Bring back the tough dad? Did he ever leave?

mensroom
Mensroom
Originally uploaded by dmealiffe
My lovely wife recently passed along a Wall Street Journal piece by Kevin Helliker called "A Father's Tough Love." In it, Helliker writes about how his father's stark, tough treatment of himself and his four brothers looks from a distance. Helliker's father as he describes him was pretty manly — a butcher who also firmly ran a newspaper delivery business before and after long hours of cleaving meat — and he embodied the distant Midwestern father of the times. Helliker writes, "It was a style that placed Dad at a certain distance, that required him to scoff at scraped knees and hurt feelings, that often cast him in the role of bad guy."

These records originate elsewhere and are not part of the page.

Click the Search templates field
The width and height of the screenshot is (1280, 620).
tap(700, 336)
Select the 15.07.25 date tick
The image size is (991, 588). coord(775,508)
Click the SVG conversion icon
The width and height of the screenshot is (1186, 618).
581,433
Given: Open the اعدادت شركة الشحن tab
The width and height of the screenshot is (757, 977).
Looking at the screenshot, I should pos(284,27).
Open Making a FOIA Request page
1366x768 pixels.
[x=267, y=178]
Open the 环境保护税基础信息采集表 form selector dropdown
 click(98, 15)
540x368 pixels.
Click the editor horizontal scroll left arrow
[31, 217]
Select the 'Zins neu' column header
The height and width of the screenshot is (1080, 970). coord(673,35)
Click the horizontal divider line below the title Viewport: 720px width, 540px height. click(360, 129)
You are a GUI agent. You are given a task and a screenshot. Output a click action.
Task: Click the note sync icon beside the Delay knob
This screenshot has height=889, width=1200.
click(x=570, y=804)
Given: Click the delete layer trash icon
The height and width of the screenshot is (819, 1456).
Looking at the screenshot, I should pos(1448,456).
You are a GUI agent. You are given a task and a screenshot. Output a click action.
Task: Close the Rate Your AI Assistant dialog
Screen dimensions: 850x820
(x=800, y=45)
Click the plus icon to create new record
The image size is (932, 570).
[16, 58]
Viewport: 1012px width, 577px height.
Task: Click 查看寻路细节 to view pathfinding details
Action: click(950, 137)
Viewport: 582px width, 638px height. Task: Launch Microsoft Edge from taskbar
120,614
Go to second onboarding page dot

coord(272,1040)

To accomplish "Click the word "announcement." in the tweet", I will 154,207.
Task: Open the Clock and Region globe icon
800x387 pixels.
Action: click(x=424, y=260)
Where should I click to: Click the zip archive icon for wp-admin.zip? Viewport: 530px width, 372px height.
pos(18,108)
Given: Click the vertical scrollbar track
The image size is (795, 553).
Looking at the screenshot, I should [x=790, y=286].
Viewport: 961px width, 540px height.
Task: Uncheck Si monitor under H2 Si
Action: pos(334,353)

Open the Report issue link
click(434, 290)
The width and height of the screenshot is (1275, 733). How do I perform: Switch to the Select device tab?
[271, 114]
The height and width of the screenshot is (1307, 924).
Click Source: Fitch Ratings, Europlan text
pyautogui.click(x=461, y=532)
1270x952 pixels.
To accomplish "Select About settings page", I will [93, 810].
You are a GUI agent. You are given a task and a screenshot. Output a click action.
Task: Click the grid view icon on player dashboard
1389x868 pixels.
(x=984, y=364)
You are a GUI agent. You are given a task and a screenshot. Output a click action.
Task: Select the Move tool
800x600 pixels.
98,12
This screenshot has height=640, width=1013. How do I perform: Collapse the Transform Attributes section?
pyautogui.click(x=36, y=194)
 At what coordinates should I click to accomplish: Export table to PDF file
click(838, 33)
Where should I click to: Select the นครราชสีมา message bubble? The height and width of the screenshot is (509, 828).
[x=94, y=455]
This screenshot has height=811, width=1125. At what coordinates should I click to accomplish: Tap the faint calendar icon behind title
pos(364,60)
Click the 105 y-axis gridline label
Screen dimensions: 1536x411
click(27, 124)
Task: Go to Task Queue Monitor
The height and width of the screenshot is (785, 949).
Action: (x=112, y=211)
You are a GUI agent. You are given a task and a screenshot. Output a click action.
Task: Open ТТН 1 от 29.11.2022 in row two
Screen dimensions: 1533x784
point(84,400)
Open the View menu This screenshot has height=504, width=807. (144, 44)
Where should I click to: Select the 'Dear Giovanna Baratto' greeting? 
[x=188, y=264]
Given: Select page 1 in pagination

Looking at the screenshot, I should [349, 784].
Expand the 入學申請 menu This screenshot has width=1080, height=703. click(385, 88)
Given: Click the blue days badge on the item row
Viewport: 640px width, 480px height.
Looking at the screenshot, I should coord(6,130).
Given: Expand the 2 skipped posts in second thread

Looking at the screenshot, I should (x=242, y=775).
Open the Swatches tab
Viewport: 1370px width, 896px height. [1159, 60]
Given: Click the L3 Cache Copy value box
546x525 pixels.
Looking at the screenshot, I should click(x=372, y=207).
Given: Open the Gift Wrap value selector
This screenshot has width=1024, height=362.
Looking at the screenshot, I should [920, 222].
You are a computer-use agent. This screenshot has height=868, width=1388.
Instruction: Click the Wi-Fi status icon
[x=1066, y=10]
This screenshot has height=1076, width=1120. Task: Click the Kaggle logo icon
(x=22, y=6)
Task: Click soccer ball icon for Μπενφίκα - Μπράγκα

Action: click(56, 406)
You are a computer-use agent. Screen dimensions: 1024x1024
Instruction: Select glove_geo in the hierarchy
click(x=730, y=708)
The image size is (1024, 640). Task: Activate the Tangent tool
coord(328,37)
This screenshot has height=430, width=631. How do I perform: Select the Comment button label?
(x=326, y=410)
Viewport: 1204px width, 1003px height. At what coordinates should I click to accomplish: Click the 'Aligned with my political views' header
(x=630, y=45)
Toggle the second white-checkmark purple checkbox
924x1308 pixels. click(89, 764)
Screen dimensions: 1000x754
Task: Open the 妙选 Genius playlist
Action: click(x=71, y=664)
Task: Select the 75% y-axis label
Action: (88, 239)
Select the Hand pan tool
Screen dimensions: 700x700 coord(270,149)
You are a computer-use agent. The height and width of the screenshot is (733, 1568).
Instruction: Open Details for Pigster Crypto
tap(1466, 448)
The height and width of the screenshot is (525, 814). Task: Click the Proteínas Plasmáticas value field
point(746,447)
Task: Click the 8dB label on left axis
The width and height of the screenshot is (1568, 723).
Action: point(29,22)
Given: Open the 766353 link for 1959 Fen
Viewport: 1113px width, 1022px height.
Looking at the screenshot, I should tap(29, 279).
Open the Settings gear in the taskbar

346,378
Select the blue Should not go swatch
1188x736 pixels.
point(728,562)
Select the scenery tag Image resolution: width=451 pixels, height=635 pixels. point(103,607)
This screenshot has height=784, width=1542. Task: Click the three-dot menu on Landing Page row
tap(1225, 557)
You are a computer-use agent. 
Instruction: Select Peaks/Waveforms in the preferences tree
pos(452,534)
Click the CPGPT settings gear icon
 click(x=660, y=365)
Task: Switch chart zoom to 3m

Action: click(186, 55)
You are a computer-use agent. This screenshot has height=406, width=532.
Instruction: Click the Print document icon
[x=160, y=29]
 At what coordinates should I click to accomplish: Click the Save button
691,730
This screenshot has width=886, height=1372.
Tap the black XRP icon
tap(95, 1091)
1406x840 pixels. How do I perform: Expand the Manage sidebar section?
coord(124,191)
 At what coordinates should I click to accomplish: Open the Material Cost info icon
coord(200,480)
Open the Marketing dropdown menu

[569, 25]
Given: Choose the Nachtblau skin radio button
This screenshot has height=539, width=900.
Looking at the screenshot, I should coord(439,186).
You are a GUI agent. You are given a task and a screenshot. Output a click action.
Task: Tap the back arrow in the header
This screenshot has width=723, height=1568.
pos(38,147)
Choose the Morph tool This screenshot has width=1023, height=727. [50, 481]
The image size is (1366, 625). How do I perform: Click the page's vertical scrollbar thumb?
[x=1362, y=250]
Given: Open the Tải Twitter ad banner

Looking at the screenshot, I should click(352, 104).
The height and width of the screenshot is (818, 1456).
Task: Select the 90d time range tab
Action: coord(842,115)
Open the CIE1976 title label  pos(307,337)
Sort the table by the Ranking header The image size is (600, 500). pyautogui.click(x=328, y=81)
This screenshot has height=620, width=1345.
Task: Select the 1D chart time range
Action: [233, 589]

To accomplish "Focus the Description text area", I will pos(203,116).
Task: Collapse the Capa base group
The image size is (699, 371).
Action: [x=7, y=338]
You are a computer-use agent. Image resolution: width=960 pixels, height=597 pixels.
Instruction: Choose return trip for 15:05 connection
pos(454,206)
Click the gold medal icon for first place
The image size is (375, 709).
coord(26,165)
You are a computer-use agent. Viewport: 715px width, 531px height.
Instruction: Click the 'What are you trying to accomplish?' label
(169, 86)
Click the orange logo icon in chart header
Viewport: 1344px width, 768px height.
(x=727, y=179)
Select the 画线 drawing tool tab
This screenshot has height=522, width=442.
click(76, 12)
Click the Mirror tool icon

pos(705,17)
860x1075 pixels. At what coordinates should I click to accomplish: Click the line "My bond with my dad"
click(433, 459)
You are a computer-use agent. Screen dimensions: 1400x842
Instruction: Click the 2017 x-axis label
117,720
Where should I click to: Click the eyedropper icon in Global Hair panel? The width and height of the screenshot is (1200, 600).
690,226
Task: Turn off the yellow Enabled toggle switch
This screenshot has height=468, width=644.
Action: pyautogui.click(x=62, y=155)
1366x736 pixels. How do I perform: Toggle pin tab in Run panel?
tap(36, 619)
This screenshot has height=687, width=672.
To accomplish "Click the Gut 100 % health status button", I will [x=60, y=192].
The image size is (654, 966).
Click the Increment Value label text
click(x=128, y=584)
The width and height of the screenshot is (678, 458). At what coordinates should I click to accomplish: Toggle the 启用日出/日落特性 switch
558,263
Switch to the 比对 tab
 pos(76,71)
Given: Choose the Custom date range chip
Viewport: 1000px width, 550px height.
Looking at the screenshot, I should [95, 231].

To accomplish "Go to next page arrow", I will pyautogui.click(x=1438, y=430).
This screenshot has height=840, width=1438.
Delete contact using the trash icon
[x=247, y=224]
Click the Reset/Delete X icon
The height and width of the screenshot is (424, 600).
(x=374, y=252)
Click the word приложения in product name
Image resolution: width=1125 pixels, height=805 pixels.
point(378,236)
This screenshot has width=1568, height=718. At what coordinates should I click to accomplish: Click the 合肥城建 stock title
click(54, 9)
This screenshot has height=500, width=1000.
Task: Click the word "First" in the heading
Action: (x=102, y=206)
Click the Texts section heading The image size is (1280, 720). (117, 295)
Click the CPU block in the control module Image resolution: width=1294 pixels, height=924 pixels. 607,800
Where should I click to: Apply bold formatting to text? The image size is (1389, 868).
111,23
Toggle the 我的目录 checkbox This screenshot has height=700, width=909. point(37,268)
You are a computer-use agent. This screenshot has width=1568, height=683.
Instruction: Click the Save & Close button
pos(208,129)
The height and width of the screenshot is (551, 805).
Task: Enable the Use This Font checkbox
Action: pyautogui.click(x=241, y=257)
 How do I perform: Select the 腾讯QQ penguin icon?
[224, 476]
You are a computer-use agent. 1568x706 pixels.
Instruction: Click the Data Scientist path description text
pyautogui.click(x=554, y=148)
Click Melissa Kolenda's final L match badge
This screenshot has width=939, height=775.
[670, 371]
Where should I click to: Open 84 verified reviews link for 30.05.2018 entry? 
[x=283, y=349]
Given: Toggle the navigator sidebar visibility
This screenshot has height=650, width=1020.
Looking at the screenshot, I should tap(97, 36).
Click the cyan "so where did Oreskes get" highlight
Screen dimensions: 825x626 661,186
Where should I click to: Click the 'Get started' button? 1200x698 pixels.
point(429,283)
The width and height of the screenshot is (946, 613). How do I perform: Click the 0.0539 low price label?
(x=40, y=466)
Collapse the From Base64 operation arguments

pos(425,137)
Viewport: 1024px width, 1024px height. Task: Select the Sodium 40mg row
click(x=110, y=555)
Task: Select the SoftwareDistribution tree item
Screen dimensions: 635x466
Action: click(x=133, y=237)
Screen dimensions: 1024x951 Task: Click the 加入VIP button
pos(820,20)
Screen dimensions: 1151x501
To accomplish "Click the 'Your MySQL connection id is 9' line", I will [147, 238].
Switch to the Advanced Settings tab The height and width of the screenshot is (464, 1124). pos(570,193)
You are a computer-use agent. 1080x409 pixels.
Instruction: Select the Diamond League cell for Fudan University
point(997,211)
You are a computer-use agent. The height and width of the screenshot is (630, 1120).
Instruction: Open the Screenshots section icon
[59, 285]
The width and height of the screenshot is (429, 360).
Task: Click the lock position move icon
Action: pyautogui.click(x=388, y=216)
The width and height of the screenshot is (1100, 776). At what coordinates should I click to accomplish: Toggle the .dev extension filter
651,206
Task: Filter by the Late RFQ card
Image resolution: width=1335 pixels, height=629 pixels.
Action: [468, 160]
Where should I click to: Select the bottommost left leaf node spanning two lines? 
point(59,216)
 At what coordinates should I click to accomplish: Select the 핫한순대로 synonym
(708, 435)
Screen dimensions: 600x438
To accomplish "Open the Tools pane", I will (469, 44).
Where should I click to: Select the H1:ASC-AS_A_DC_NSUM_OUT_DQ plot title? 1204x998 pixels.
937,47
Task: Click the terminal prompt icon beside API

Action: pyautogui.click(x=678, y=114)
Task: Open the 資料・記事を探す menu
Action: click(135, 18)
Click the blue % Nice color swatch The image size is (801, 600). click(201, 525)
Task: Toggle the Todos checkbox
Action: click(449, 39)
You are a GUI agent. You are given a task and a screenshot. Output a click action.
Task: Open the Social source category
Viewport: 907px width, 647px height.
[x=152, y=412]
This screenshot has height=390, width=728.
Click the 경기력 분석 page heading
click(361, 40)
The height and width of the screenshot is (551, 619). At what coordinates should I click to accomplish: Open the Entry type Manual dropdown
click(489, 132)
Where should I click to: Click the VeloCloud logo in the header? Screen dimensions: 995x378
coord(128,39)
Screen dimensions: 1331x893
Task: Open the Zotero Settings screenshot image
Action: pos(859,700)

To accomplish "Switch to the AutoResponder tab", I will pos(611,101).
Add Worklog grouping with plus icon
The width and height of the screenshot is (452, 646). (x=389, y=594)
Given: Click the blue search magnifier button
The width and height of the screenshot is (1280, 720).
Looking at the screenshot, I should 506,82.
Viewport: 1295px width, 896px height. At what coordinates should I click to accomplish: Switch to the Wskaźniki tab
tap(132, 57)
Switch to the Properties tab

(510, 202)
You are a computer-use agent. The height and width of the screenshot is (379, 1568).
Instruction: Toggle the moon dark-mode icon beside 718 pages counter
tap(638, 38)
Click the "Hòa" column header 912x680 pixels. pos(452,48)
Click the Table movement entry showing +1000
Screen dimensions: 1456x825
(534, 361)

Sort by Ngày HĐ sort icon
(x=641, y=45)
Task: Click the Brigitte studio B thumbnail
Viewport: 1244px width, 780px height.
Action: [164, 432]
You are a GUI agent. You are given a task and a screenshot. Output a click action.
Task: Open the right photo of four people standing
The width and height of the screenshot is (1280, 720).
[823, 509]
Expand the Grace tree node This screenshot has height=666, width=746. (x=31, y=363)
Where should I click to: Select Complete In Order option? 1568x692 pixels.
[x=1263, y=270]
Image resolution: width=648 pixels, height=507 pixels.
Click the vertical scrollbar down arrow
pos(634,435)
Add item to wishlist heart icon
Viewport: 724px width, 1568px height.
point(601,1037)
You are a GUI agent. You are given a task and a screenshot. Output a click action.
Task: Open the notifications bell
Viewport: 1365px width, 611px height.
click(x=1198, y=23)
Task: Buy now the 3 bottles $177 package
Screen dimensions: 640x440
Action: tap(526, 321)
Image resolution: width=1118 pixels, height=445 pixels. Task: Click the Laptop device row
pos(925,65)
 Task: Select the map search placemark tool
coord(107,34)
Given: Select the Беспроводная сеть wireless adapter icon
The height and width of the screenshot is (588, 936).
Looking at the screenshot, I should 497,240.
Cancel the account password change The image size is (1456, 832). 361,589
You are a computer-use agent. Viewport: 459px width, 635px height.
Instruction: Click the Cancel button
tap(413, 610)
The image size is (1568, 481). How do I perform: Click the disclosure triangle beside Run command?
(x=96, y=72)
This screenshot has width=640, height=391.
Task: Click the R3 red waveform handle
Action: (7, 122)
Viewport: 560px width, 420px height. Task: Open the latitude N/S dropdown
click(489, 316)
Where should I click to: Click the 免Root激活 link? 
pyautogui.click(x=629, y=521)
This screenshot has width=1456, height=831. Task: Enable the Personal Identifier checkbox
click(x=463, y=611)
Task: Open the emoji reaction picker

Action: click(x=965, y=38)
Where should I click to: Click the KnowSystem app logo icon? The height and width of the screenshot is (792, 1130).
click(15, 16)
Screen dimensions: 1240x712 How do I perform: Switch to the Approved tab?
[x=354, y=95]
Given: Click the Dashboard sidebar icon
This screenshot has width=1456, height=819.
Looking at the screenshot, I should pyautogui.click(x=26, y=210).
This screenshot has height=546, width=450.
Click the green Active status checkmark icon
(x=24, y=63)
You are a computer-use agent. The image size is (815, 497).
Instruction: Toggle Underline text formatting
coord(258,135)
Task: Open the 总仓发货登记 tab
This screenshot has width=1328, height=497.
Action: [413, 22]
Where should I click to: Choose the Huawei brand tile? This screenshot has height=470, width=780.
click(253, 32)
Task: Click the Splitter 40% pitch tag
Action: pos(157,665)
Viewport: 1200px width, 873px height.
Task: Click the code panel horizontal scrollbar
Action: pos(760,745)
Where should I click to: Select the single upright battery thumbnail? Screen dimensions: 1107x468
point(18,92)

This style has (more or less) become less acceptable, and Helliker collects reasons why that might not be a good thing:
"The whole culture needs the father back," says Lila Kalinich, a Columbia University psychiatrist who served as senior editor for the book [The Dead Father: A Psychoanalytic Inquiry]. "Fathers substantiate law and order. Fathers can create a sense of womanliness in daughters and bring the male children into manhood."
Hmm. I'm not sure what Kalinich means by "womanliness" or "manhood," and I do wonder how Helliker's father would have treated a daughter. (As I understand it, tough dads of this sort had deeply distinct double standards for parenting girls and boys, and girls were treated so differently because they were believed to be so much weaker and more vulnerable than boys on just about every score.)

Compare Helliker's sentiment with that expressed in a Father's Day speech by the current Democratic nominee for president. Here's Obama speaking of fathers' duties:
The first is setting an example of excellence for our children – because if we want to set high expectations for them, we’ve got to set high expectations for ourselves. It’s great if you have a job; it’s even better if you have a college degree. It’s a wonderful thing if you are married and living in a home with your children, but don’t just sit in the house and watch “SportsCenter” all weekend long. That’s why so many children are growing up in front of the television. As fathers and parents, we’ve got to spend more time with them, and help them with their homework, and replace the video game or the remote control with a book once in awhile. That’s how we build that foundation...

It’s up to us – as fathers and parents – to instill this ethic of excellence in our children. It’s up to us to say to our daughters, don’t ever let images on TV tell you what you are worth, because I expect you to dream without limit and reach for those goals. It’s up to us to tell our sons, those songs on the radio may glorify violence, but in my house we glorify achievement, self respect, and hard work. It’s up to us to set these high expectations. And that means meeting those expectations ourselves. That means setting examples of excellence in our own lives.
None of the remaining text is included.